* **Problem details**
Retype every line from the start of the items down through the line containing "Action: pyautogui.click(x=587, y=93)", including that line. Leave the pictures out of your copy.

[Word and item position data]
◇ ◇ ◇

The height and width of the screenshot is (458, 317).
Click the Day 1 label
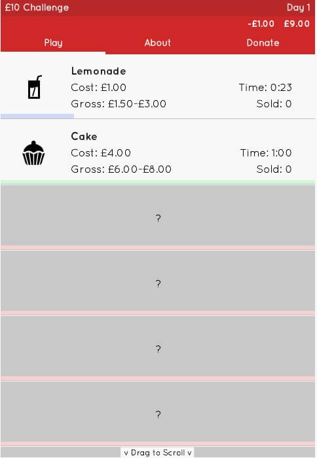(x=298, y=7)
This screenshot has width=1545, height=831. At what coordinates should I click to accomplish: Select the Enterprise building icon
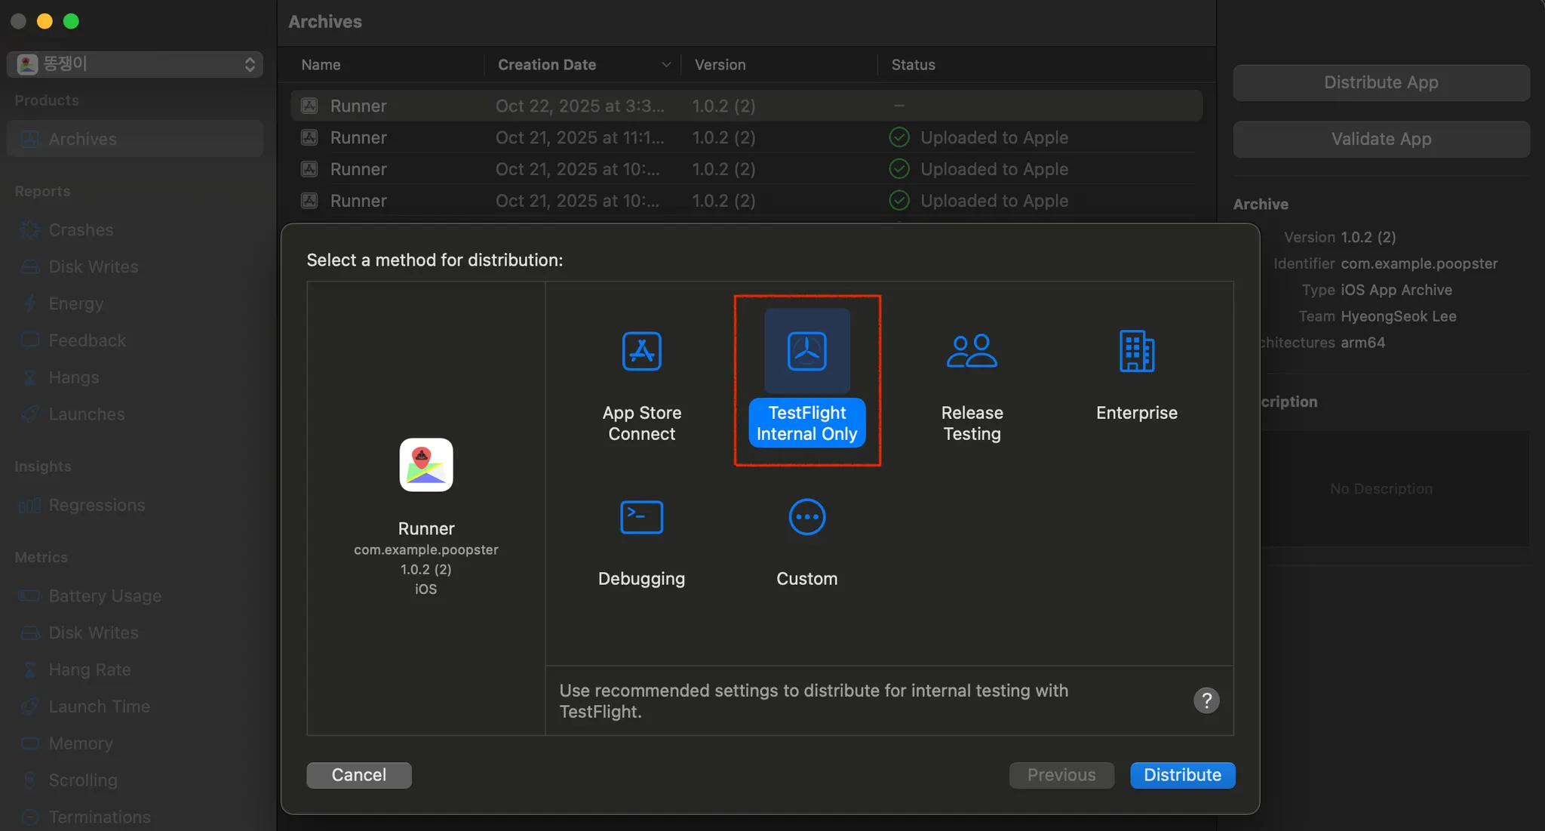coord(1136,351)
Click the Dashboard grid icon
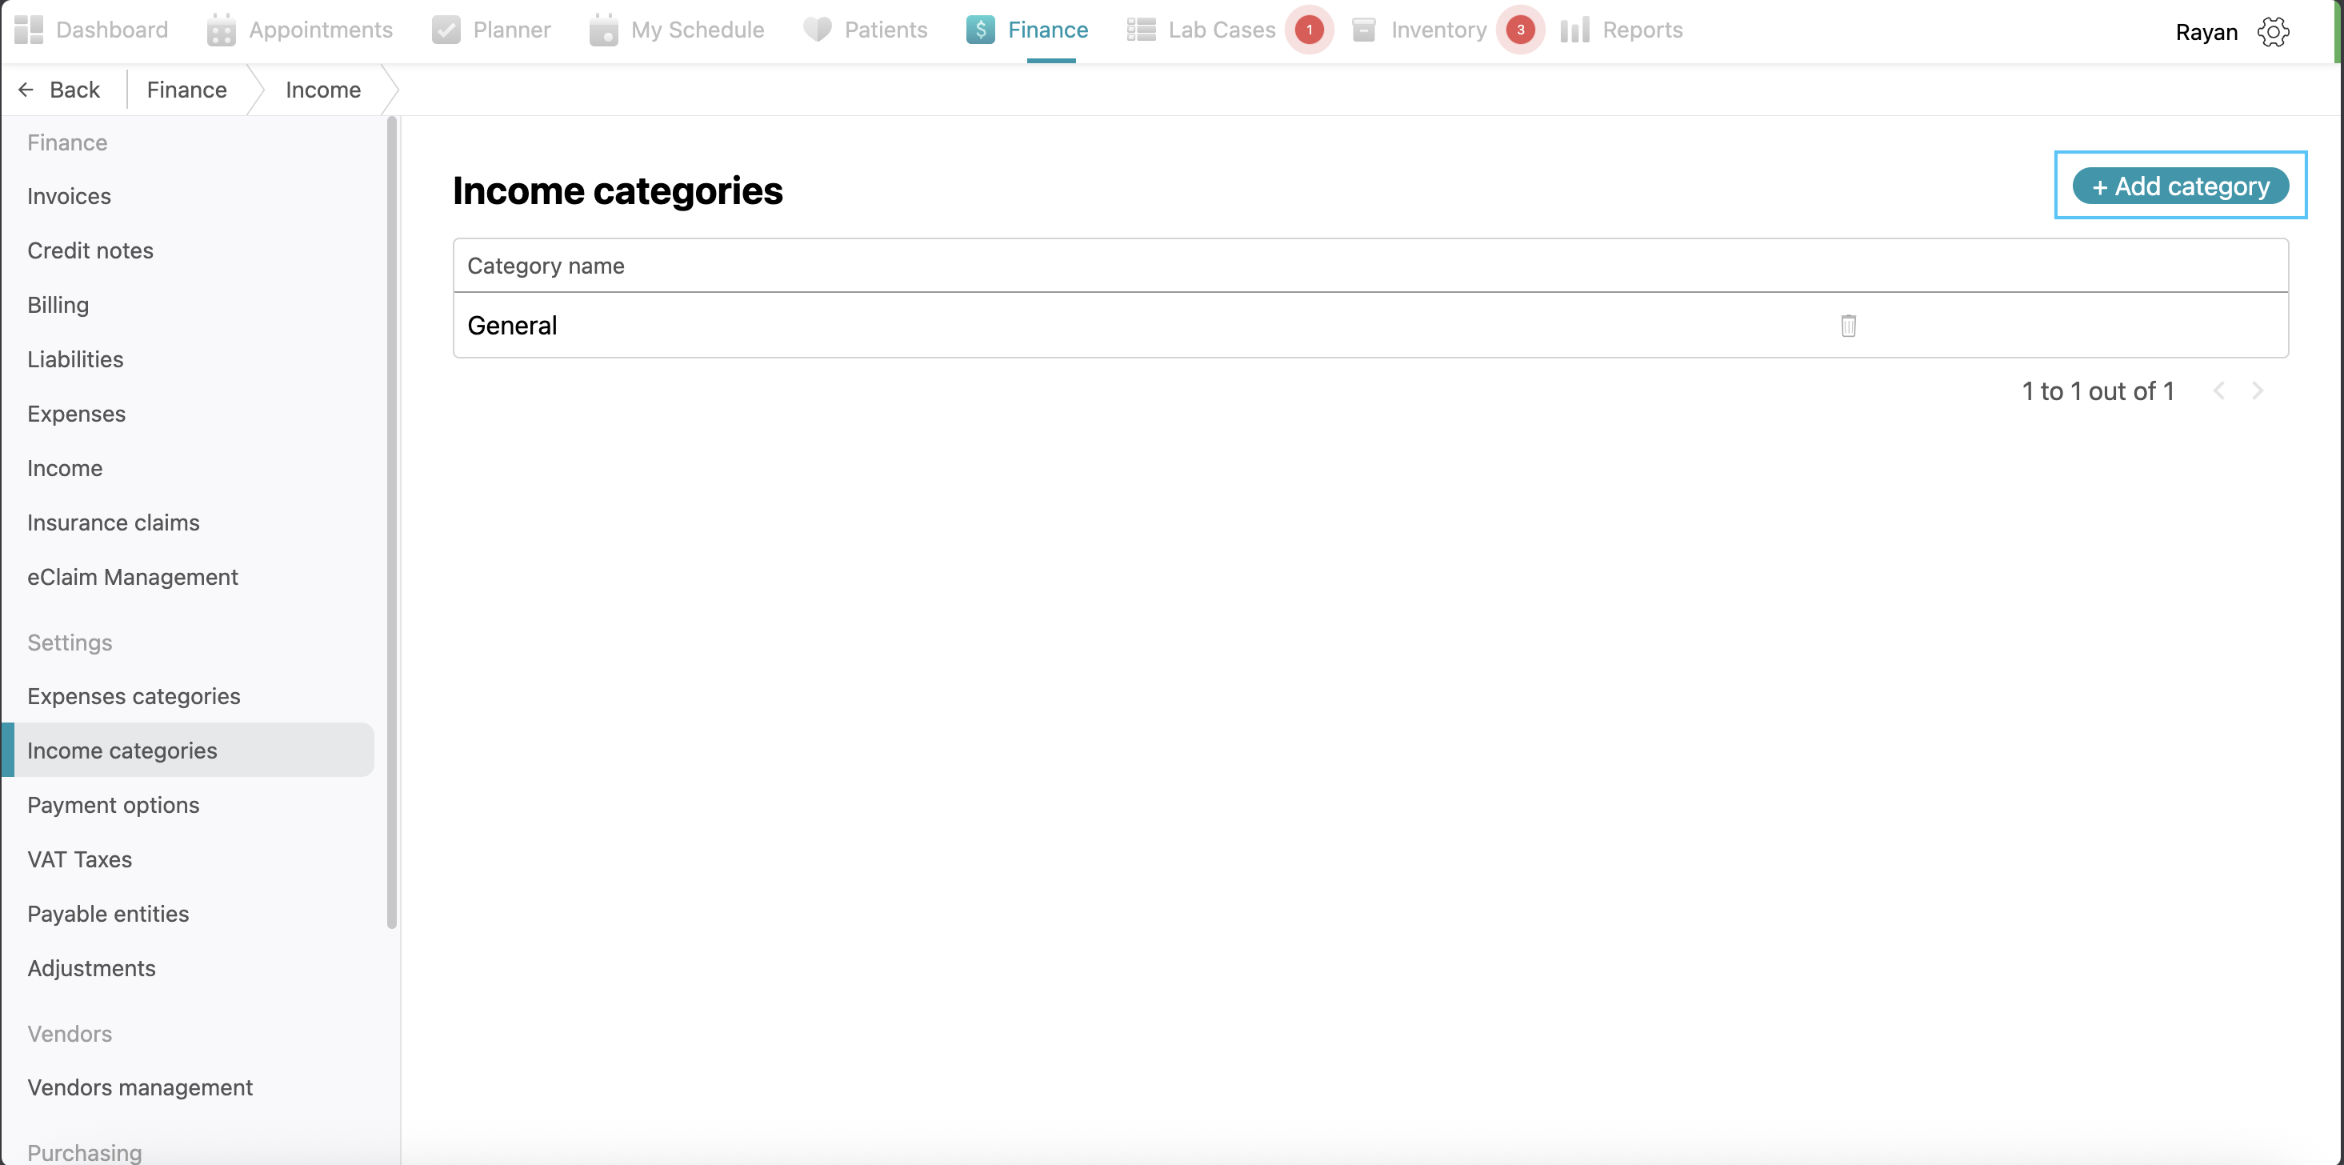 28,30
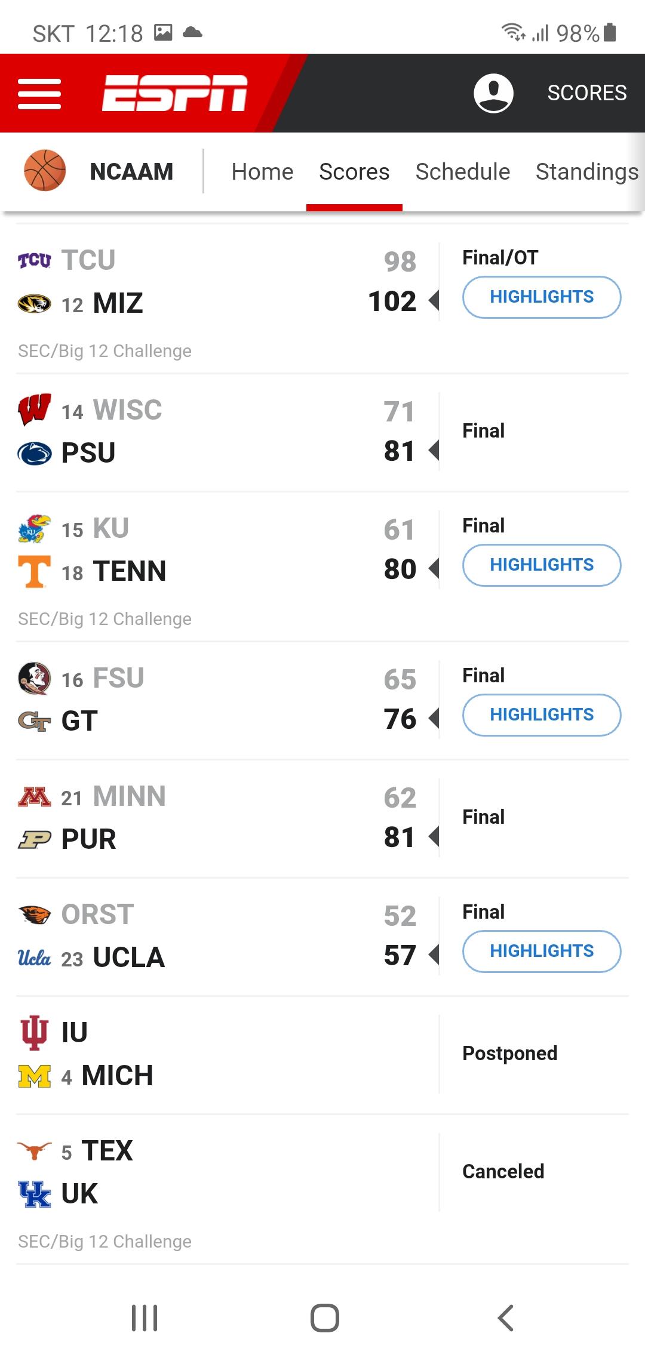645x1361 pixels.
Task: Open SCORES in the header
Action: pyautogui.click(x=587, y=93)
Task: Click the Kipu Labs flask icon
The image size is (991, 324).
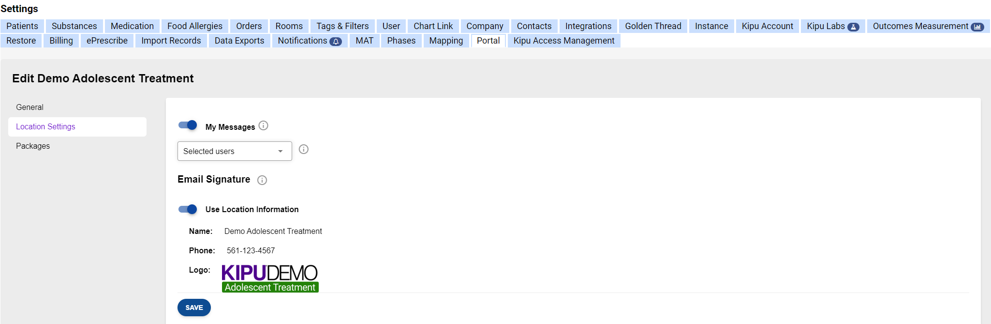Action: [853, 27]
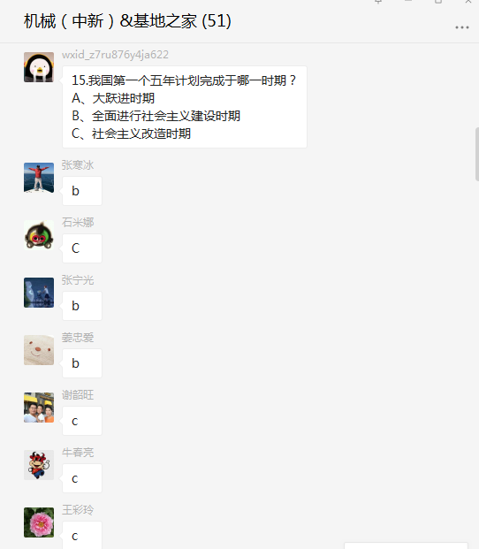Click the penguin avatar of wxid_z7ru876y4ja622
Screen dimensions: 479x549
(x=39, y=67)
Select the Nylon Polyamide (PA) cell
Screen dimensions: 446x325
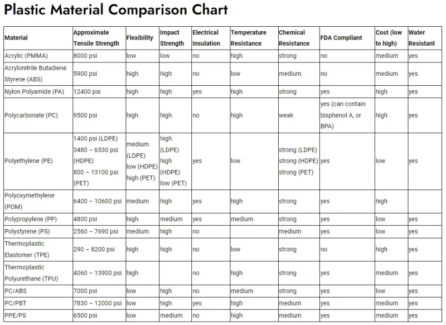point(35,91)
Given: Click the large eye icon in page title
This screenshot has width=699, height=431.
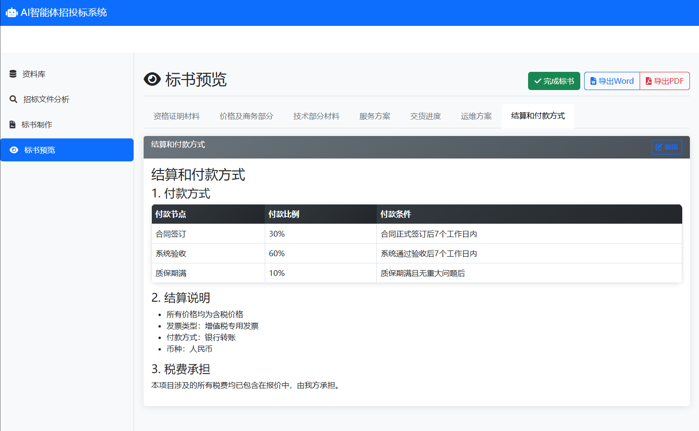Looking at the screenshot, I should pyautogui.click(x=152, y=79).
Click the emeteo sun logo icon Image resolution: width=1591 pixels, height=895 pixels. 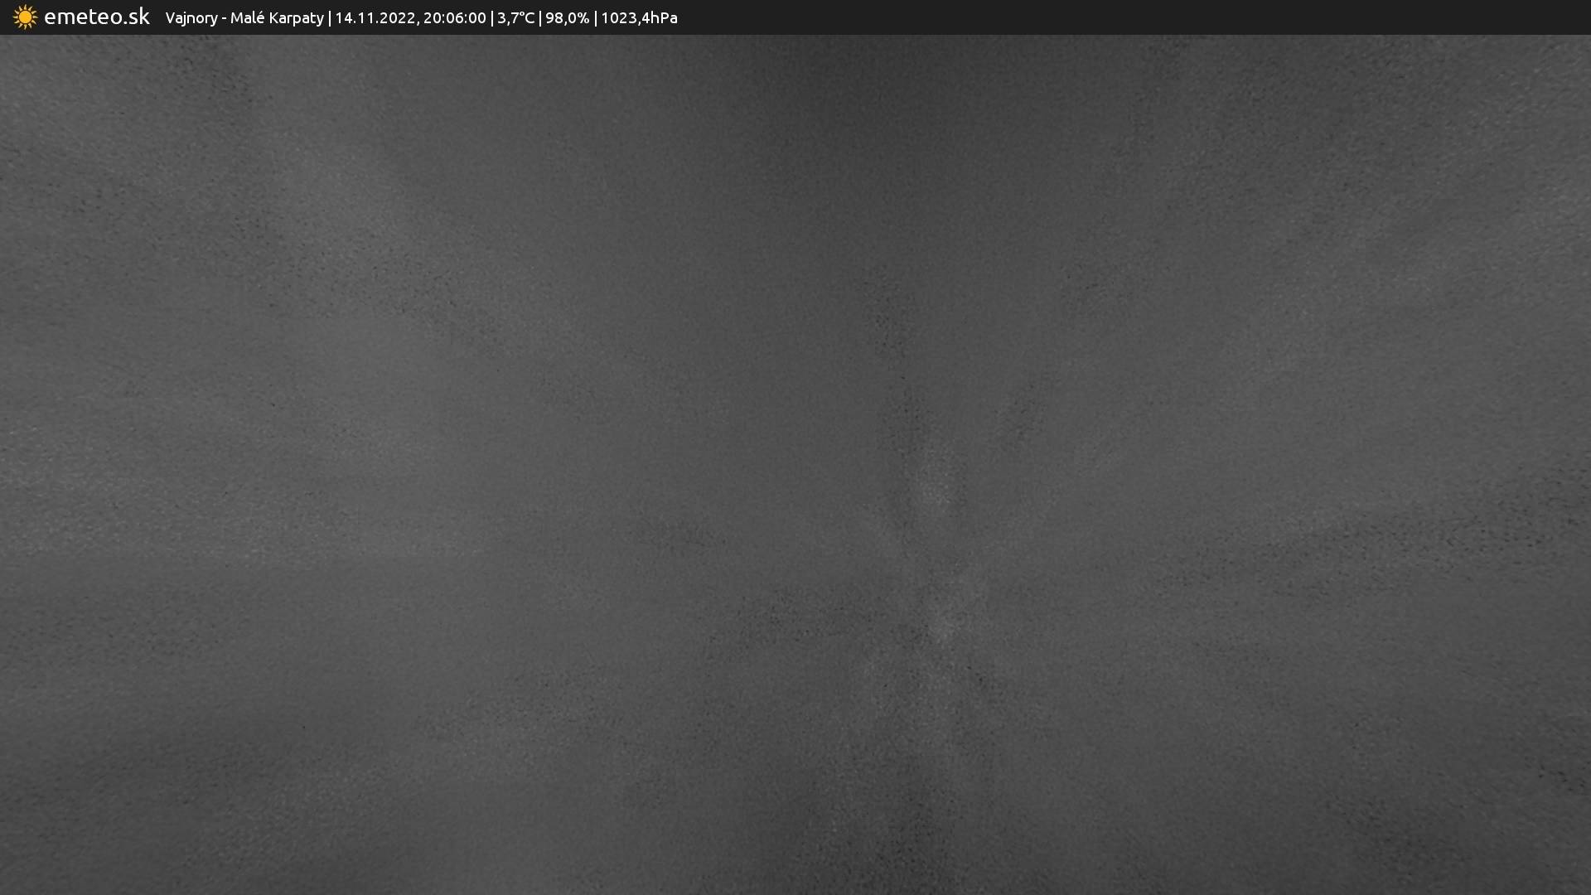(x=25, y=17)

◇ ◇ ◇

* **Answer in full**
The height and width of the screenshot is (458, 317).
Click the Day 1 label
(x=298, y=7)
This screenshot has width=1545, height=831. At what coordinates should I click to accomplish: Select the Enterprise building icon
coord(1136,351)
Click the Dashboard grid icon
 28,30
645x1361 pixels.
Task: Open SCORES in the header
Action: pyautogui.click(x=587, y=93)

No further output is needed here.